17 February 2020
Nearly a year ago I reached out to my high school across the state about coming in and giving a talk about careers in tech. Due to conflicting schedules I had to reschedule a few times and after a few crazy months of travel to end my 2019, I finally got the trip on the calendar and headed over in January.
Being visible as a woman in tech
A few people wondered why I wanted to go talk to a bunch of high schoolers about what I do. For me, it is incredibly important to show up as a woman and talk about my path into tech, especially for any of the girls in the room. I felt it was important to let them know there isn’t one singular path into tech and that a computer science degree isn’t always necessary depending on what they want to do.
I was so lost as a high school student when it came to figuring out what I wanted to do. I stumbled into a graphic design career because it was clear I wasn’t cut out for a fashion design career. I’m so incredibly thankful I didn’t go down that fashion design path. Who knows what would have happened but I’m so happy I’m doing what I do today. Rejection is redirection.
I remember we had a few career fairs and I never saw anyone that I could relate to. It was one of the high school art teachers who was quirky but stylish who helped me figure out my way into a design degree and I’m so incredibly grateful for her.
I wanted to be that for the students, but especially for the girls. Boys have so many visible role models, especially in tech.
Rediscovering magic in HTML & CSS
The talk I gave focused on 4 different career paths at Microsoft that I have experience with: Program Management, Software Engineer, UX Engineer and Developer Advocate, and then I showed a list of about 30 other titles for jobs at Microsoft to highlight just how diverse roles are. There’s some cool stuff to work on at Microsoft!
I got ready to show some cool code examples of things I’d found on the internet, but the students asked to see some of my code. I was somewhat taken aback and decided to pull up my Codepen and showed this bit of HTML and CSS I had been working on to try and figure out how
I started changing the numbers around in real-time and the shapes started to readjust their rotation. There was excited murmuring from the class.
I decided to pull up my website and said out loud that I could show them my website and this is perhaps the highlight of the entire class for me.
“Your website? You have a website?” Someone said.
And I was somewhat baffled by the question, “Yes, it’s my website.” Not quite realizing they didn’t know you could buy a URL and code up a website. I’d clearly forgotten what it was like to be their age.
So I pulled up my website and asked if any of them knew what the browser developer tools were and no one did. So I explained how on any website they visit, they could right click, find “Inspect” and click on that and view the code for a website.
I opened the DevTools on my site and there was an audible gasp from the class and excited murmuring.
“That’s your code?” A student asked.
“Yes, that’s all my code!”
“You wrote all of that?!”
“Yes, it’s my website.”
And the class kind of exploded and starting talking amongst themselves. I was floored and my perspective readjusted.

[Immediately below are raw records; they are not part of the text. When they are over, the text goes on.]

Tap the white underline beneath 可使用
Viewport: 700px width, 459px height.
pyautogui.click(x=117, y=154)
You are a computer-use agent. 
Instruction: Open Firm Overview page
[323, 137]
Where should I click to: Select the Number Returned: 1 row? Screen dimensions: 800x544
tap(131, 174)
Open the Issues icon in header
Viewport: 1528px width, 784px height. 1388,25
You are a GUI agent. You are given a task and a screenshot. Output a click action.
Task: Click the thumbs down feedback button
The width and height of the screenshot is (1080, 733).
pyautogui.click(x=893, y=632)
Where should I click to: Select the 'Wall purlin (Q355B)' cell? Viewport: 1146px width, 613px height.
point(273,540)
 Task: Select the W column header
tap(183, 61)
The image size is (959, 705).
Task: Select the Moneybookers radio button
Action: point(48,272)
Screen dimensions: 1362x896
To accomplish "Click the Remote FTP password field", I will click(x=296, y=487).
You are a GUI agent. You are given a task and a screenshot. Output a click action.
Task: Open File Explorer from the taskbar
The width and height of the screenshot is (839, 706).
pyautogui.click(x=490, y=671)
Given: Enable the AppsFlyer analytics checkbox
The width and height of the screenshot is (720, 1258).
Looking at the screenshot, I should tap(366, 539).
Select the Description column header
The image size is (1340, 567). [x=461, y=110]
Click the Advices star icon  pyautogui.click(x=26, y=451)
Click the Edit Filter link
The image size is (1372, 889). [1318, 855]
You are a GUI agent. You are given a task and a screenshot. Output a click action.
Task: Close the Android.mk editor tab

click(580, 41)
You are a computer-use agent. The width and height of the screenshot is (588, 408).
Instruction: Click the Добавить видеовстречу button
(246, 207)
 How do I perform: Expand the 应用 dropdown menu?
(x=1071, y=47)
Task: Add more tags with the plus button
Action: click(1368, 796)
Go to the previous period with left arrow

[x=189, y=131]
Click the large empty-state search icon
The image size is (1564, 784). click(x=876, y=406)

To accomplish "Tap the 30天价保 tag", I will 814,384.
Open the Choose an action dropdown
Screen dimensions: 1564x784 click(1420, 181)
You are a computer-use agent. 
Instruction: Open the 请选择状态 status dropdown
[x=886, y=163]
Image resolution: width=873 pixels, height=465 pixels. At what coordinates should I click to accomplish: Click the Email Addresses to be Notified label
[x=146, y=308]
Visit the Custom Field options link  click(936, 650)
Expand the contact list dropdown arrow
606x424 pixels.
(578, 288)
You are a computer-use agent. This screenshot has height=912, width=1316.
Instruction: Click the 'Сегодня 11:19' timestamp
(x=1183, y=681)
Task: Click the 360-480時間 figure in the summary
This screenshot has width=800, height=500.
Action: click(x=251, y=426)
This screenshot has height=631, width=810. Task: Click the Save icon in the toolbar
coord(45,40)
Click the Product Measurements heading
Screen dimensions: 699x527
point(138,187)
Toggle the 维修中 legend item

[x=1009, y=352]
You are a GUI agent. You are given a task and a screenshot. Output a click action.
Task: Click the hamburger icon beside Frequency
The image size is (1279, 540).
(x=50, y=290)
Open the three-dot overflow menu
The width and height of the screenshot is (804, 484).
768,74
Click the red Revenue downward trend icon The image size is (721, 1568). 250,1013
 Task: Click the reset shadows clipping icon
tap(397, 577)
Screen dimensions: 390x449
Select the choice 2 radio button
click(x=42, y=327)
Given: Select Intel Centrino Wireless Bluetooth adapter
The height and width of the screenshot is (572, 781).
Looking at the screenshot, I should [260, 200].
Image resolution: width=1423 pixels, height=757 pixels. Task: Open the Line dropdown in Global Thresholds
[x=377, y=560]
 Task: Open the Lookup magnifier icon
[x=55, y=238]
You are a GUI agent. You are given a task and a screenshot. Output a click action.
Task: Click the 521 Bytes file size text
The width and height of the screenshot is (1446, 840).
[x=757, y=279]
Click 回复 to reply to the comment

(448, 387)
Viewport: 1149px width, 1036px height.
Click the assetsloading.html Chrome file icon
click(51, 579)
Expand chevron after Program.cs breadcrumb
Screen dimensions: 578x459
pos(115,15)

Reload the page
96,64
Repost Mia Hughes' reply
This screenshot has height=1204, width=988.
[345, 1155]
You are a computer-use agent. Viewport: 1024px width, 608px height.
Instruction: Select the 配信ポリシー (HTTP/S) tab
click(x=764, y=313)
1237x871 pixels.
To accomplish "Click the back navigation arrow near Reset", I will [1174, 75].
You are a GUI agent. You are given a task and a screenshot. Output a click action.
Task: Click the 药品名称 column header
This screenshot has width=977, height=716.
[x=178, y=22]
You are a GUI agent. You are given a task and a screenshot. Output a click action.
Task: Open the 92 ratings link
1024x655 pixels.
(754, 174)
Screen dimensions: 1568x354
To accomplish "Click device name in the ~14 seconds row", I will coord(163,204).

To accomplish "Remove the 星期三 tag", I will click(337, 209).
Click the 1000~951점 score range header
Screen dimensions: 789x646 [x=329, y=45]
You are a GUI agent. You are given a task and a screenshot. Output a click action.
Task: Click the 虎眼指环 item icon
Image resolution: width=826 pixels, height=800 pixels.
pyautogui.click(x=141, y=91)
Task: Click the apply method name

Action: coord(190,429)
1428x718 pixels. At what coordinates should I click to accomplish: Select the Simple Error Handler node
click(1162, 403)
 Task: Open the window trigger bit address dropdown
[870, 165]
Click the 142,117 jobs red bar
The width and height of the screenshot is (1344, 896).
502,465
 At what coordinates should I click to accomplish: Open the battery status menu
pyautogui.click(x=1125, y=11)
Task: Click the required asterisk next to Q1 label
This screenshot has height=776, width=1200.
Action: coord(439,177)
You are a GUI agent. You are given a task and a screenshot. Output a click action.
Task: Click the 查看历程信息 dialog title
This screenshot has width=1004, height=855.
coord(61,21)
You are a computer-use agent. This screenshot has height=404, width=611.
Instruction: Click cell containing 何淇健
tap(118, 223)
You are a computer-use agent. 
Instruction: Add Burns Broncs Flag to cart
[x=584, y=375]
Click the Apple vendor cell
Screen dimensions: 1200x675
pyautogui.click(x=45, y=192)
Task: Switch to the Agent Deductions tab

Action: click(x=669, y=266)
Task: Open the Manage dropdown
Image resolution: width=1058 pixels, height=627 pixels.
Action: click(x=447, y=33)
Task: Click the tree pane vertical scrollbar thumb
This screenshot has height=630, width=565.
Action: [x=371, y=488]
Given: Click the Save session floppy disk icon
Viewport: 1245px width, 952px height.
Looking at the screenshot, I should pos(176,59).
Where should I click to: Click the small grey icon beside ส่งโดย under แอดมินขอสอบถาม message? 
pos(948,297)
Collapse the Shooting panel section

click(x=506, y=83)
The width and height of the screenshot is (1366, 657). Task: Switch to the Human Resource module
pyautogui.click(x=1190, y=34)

When I code, it’s usually in HTML and CSS, and I suppose there’s a part of me that feels like that isn’t special because some tech bros decide to be vocal and loud about HTML and CSS not being special nearly everyday (it is special and tech bros can shut up.)
And the response from that class of high school students delighted me and grounded me in a way I haven’t experienced before. What I view as a simple code was absolute magic to them. And for all of us who code, I think we forget it is magic. Computational magic but still magic. HTML and CSS are magic.
There’s a lesson about progressive enhancement and even performance in here somewhere but that’s not the point of this post.
How do we inspire a new generation of builders for the web?
There’s an entirely new generation of teenagers out there starting to explore the possibility of working on the web. I was able to dabble in HTML and CSS on LiveJournal and MySpace to tweak layouts and colors and customize things to represent me. Today, I can’t customize Facebook or Twitter or Instagram with code. Platforms are much more closed.
There are a million blogging platforms with customization options ranging from closed to complete control. Is there a middle ground? Is there somewhere on the web that offers an experience like I had with MySpace and LiveJournal, that others had with Neopets?
I’m not even sure. It’s hard to put myself back in the shoes of a 14 or 15 year old.
What I do know is that I would be much more intimidated today if I were that age trying to get into the web. With the amount of knowledge and access at my fingertips, I would be discouraged if I saw all the negative comments about HTML and CSS not being useful.
HTML and CSS are the foundation for the web. Even in it’s most plain form without CSS, HTML can deliver information to those with internet access across the planet. That is powerful and we in our tech bubble should try our best to not forget that.